--- MATERIAL PROVIDED Enclosed Below ---
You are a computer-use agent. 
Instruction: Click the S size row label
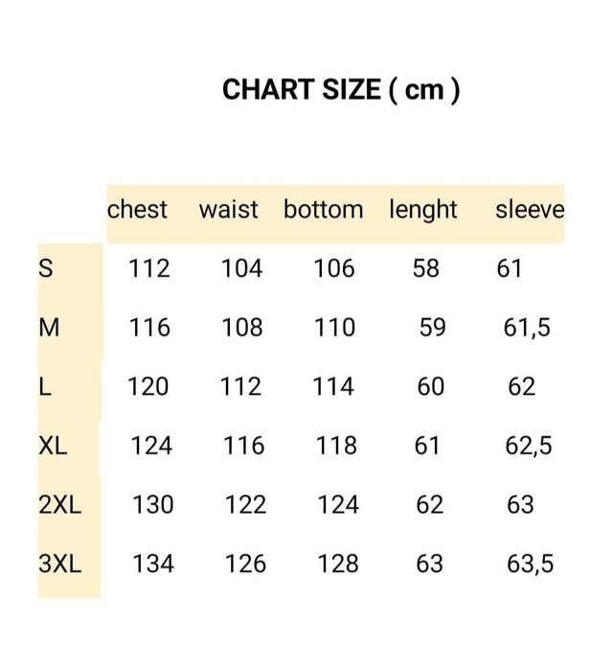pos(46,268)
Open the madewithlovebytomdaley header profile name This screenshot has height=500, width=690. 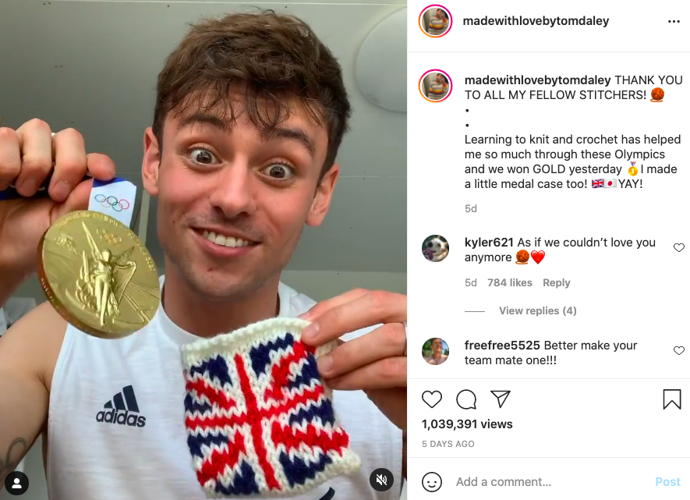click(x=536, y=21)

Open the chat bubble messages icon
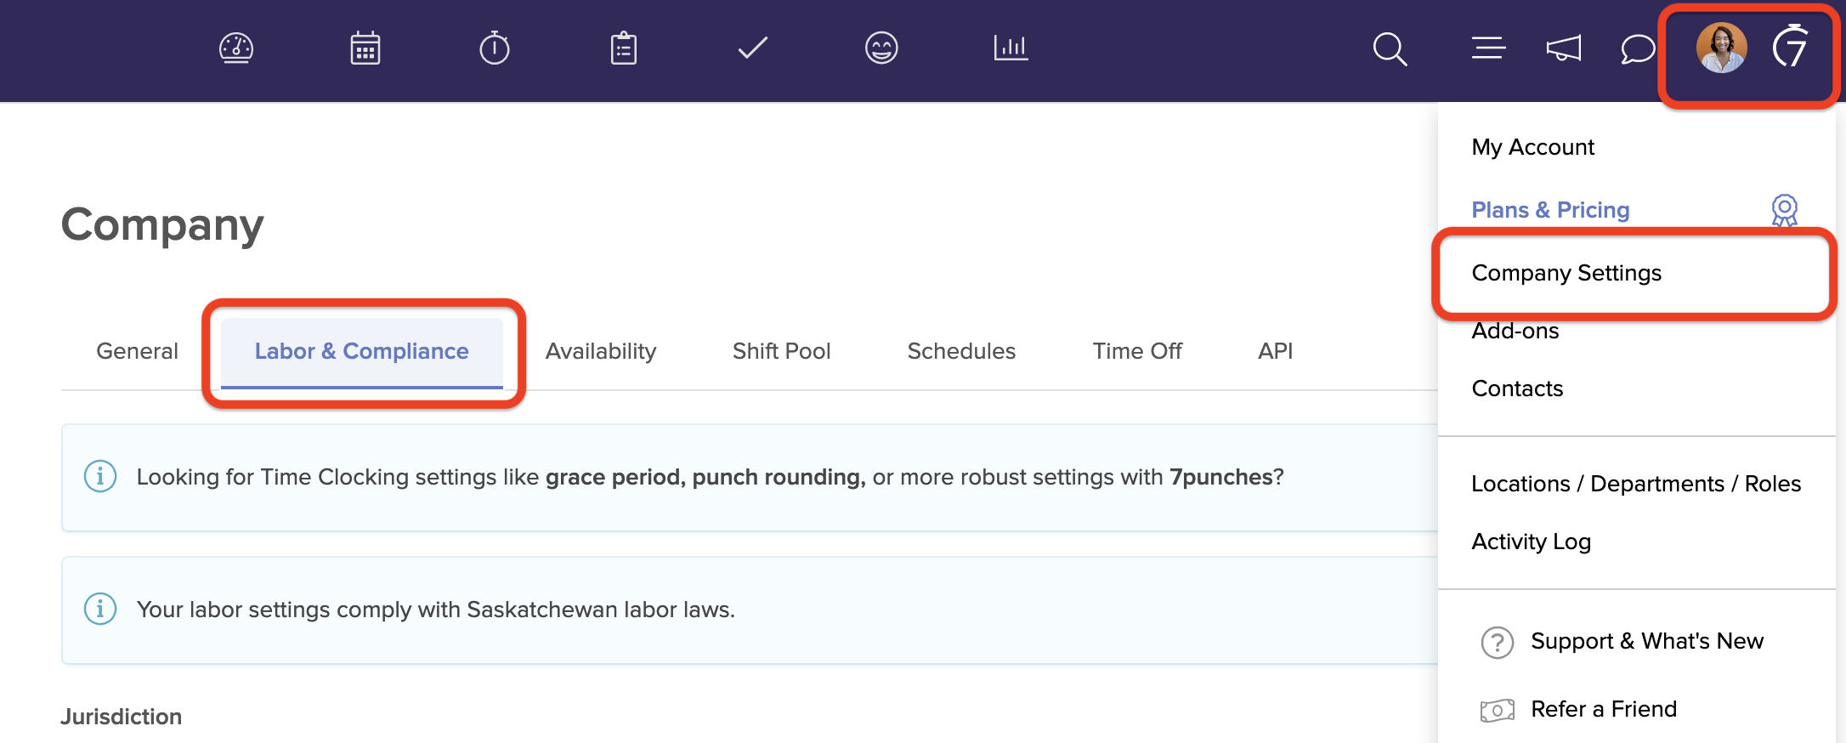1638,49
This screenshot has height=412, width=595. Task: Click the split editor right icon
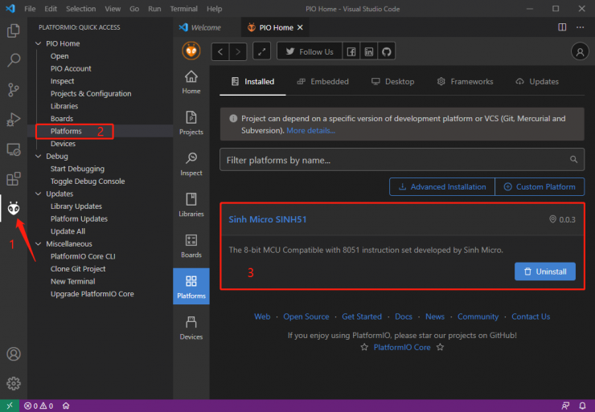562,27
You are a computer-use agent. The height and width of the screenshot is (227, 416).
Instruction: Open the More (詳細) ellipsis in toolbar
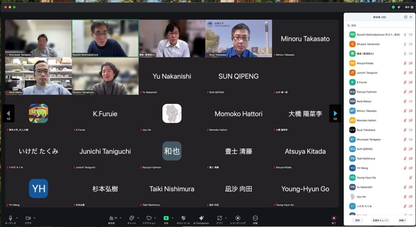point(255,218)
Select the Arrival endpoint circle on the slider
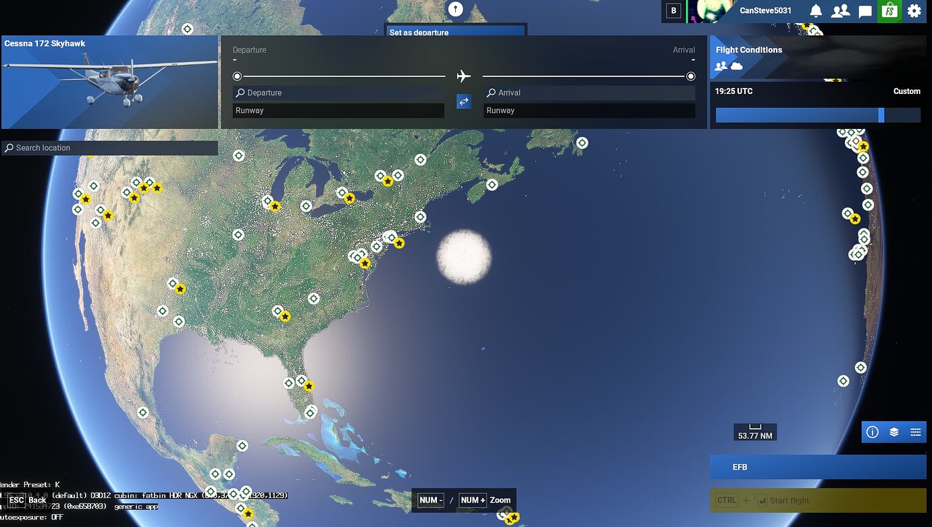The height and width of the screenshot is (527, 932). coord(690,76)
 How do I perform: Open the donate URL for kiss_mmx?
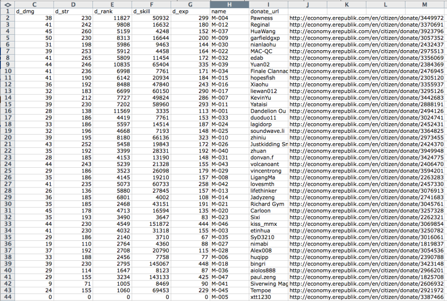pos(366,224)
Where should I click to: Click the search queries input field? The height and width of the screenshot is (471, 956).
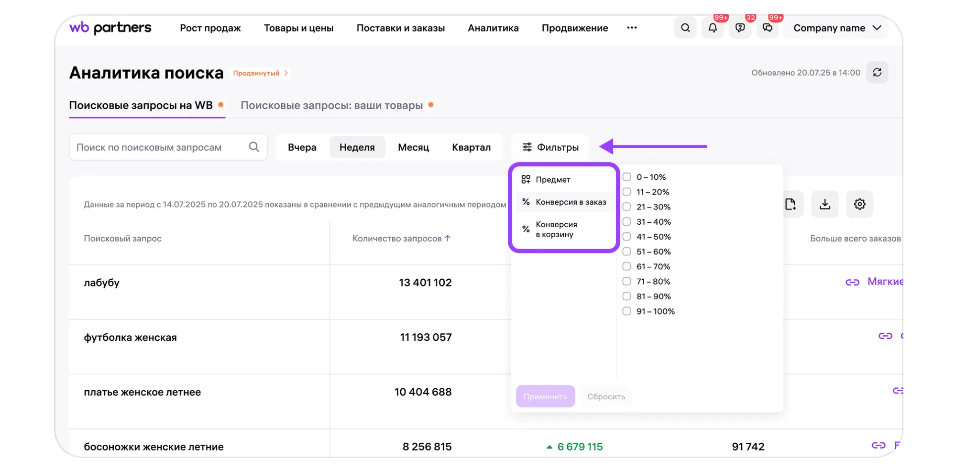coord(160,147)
--- End of Enclosed MATERIAL PROVIDED ---
--- MATERIAL PROVIDED Enclosed Below ---
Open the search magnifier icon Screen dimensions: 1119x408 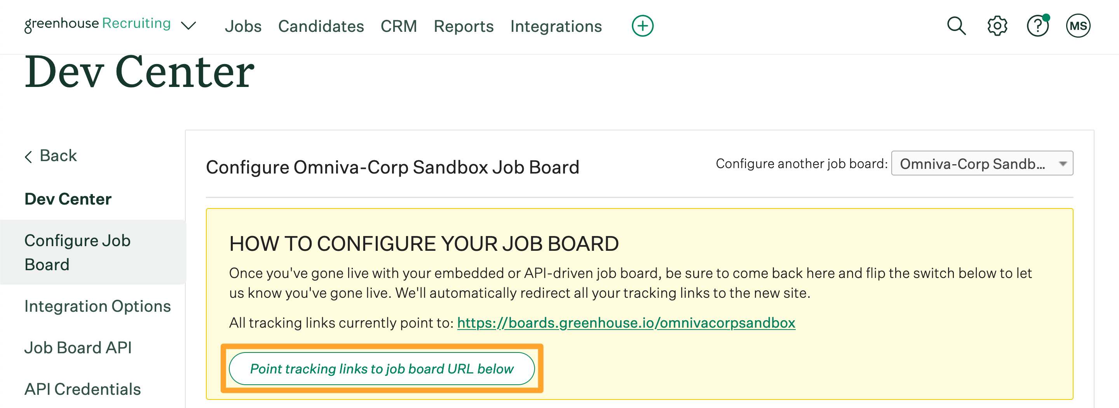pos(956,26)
--- End of Enclosed MATERIAL PROVIDED ---
--- MATERIAL PROVIDED Enclosed Below ---
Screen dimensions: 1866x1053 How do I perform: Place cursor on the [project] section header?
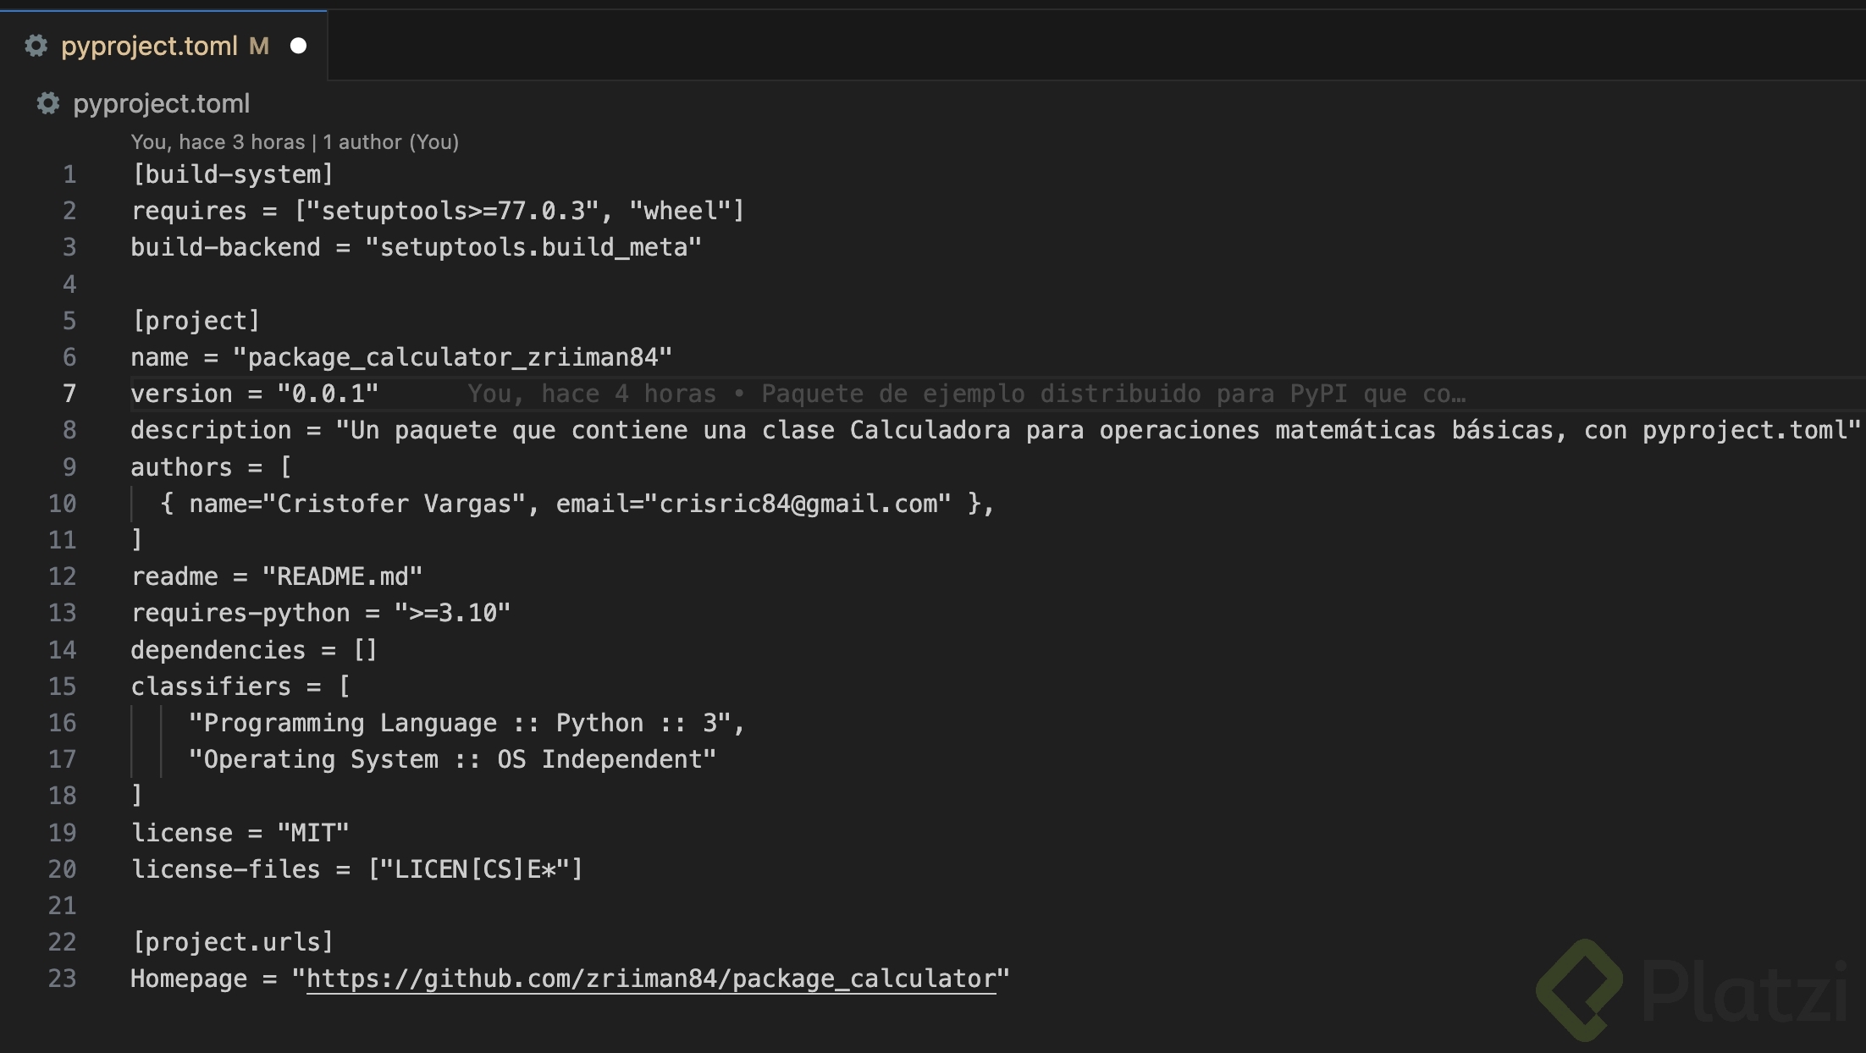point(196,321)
--- End of Enclosed MATERIAL PROVIDED ---
▶ WORK ITEM: Which lines in the listing hold the word "computer"? Copy them out.

▶ RESULT FOR THIS TASK:
You are a computer-use agent. 
You are a computer-use agent. The height and width of the screenshot is (227, 416).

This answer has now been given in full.